I can be pretty darn perverse. When everyone
else is kvelling over some new novel, my first reaction is: nope, not
interested. When all the people round me say, it’s beautiful,
moving, brilliant, my first thought is: no interest. From earliest childhood
I’ve always hated any sentence that started with, “You should...” But that’s a
subject for another time, another therapy session.
However, you should read Elizabeth Strout’s Pulitzer Prize-winning Olive Kitteridge. I didn’t when it first
came out (see paragraph above) and now I have and I am so glad I did. I may
just go out and pick up The Burgess Boys,
her recently-published (to great reviews) novel and her two earlier novels, Abide with Me and Amy and Isabelle .
Olive Kitteridge
is a series of interconnected stories, all featuring, to a greater or lesser
degree, the retired schoolteacher Olive Kitteridge.
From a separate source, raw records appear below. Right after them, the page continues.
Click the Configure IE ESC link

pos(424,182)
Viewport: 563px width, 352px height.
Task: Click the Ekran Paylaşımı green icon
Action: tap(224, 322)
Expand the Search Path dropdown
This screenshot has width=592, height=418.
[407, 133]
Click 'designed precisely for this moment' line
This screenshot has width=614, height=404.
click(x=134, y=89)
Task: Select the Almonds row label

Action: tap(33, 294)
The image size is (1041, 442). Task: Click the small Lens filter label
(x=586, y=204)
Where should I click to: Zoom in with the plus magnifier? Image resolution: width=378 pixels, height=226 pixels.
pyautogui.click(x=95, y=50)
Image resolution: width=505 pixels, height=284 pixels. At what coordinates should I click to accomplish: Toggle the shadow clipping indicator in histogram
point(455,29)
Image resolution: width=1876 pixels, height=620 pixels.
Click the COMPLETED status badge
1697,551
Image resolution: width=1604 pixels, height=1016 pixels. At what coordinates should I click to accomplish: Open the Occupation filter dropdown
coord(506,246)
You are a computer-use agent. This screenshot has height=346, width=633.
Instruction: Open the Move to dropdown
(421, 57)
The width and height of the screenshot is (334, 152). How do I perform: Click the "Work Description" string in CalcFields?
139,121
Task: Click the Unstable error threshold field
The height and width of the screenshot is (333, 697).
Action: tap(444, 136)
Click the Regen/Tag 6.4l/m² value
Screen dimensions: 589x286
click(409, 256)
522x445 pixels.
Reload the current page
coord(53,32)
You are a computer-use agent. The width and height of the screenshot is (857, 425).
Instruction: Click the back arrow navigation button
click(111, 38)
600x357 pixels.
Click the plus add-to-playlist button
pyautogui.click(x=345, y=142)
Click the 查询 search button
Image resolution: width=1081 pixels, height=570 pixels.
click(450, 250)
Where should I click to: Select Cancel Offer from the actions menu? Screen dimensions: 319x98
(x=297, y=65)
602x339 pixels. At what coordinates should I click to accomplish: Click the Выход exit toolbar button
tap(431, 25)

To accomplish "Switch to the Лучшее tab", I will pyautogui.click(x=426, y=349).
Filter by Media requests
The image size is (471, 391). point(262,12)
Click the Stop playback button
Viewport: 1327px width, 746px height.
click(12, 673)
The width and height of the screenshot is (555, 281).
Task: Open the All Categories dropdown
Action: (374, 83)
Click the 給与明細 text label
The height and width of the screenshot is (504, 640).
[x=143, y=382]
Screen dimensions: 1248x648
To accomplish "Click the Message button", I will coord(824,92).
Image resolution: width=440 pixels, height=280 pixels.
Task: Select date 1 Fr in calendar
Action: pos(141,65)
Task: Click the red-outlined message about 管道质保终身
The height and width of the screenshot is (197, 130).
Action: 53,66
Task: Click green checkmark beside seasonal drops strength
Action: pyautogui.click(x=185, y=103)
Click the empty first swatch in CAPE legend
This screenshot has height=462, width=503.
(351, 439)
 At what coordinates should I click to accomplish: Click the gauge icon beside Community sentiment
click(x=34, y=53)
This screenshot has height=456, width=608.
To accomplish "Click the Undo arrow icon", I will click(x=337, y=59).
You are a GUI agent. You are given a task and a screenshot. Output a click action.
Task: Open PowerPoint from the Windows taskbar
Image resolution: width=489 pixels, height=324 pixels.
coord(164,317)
Except for one story
focusing on her husband Henry, most of the book is set
during Olive’s later years. The writing is beautiful in its simplicity, reminding
me at times of Jhumpa Lahiri’s compassionate, clear, unfussy prose. It also
made me think of Jane Austen’s writings, in its observance, in the everyday, of all the many
aspects of human behavior, the large in the small. The book takes a very tiny
place—a coastal town in Maine—and sees the entire rich, dramatic, complicated
world. I loved Olive, I hated Olive, I felt sympathy for Olive. It’s a
marvelously human and humane novel and I loved every minute of it.